Page text
====
For $k>k_0$, we can choose $R_1$ and ε sufficiently small such that for $t\le R_1$, we get

$$\frac{c(b,p)\epsilon }{\alpha +c_1}+\frac{c(n,p)\epsilon }{\alpha +c_1}{|B_t|}^{1-\frac{p}{\tilde{p}}}\le \frac{1}{2}\cdot \frac{\alpha }{\alpha +c_1}$$

(3.10)

and

$$|A_{k,t}|={|A_{k,t}|}^{1-\frac{p}{q}}{|A_{k,t}|}^{\frac{p}{q}}\le {|A_{k,t}|}^{1-\frac{p}{q}}{|B_t|}^{\frac{p}{q}}={|A_{k,t}|}^{1-\frac{p}{q}}\cdot t^{n\cdot \frac{p}{q}}.$$

(3.11)

By substituting (3.10)-(3.11) into (3.9), we obtain that

$$\begin{array}{rcl}{\int }_{A_{k,\tau }}{|\mathrm{\nabla }u|}^{p}dx& \le & \theta {\int }_{A_{k,t}}{|\mathrm{\nabla }u|}^{p}dx\\ +\gamma [{(t-\tau )}^{-p}\cdot t^{n\cdot \frac{p}{q}}\underset{B_t}{max}{(u-k)}^p+1]{|A_{k,t}|}^{1-\frac{p}{q}},\end{array}$$

(3.12)
====
What you have to do
In the page text above, what condition on k allows R_1 and ε to be chosen sufficiently small?

Collected material
====
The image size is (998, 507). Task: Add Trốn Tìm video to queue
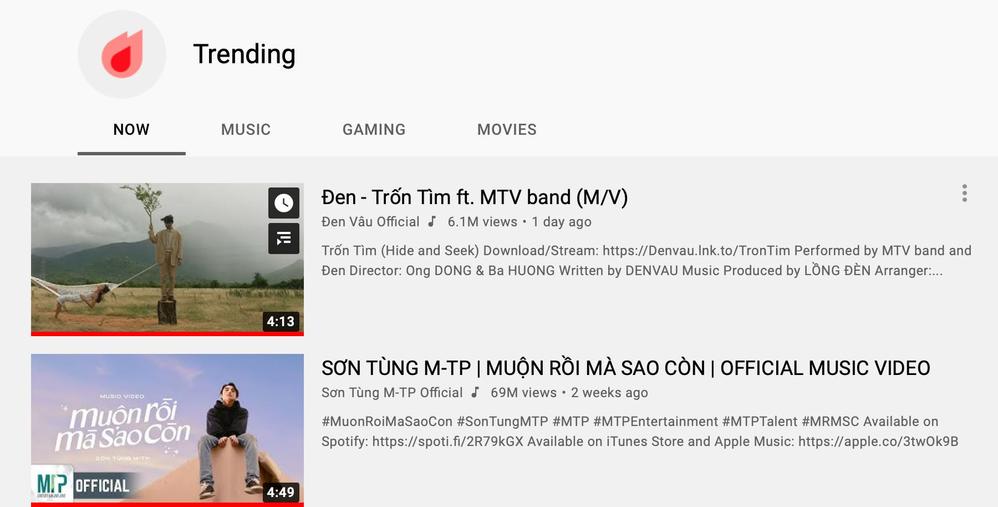[x=284, y=238]
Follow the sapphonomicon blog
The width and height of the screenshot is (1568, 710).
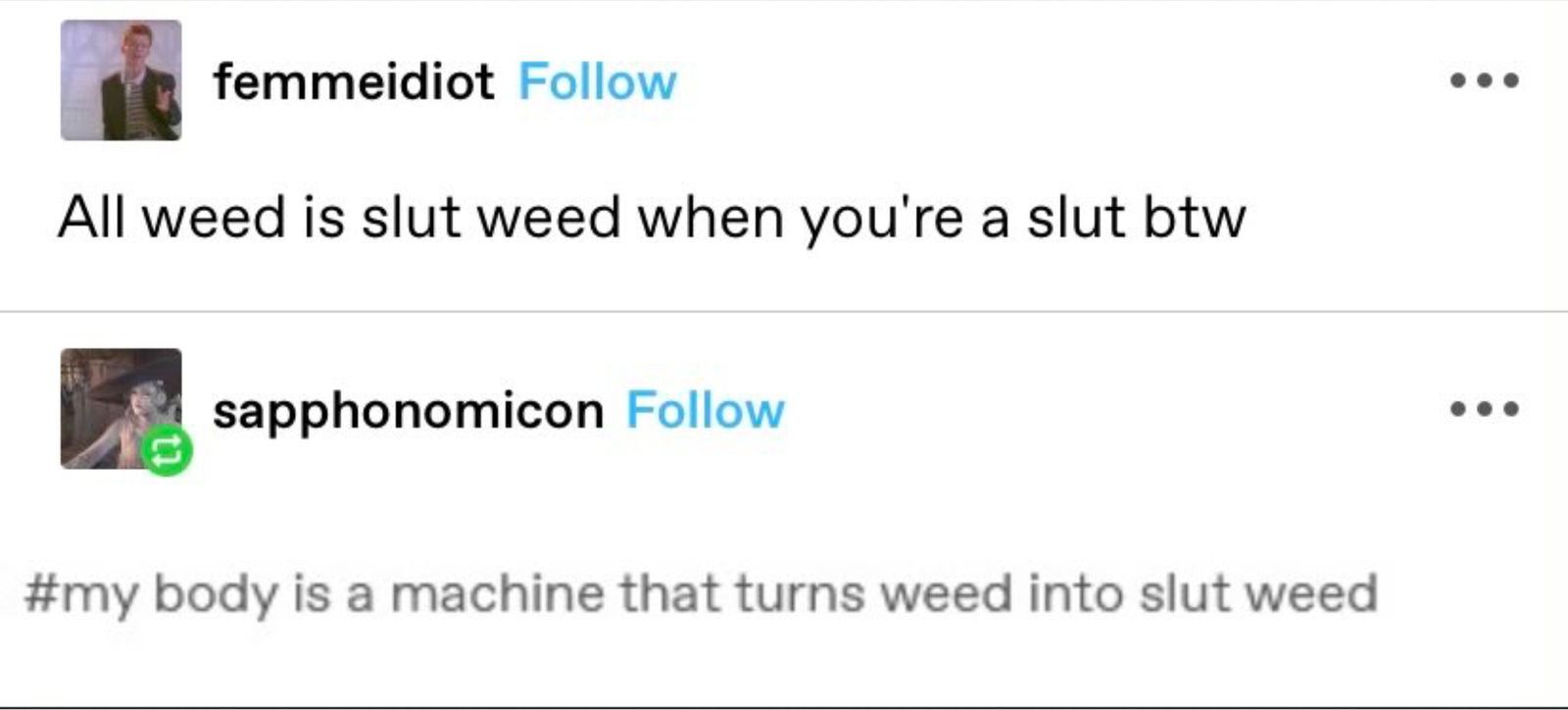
====
Expected output
k must be greater than k_0.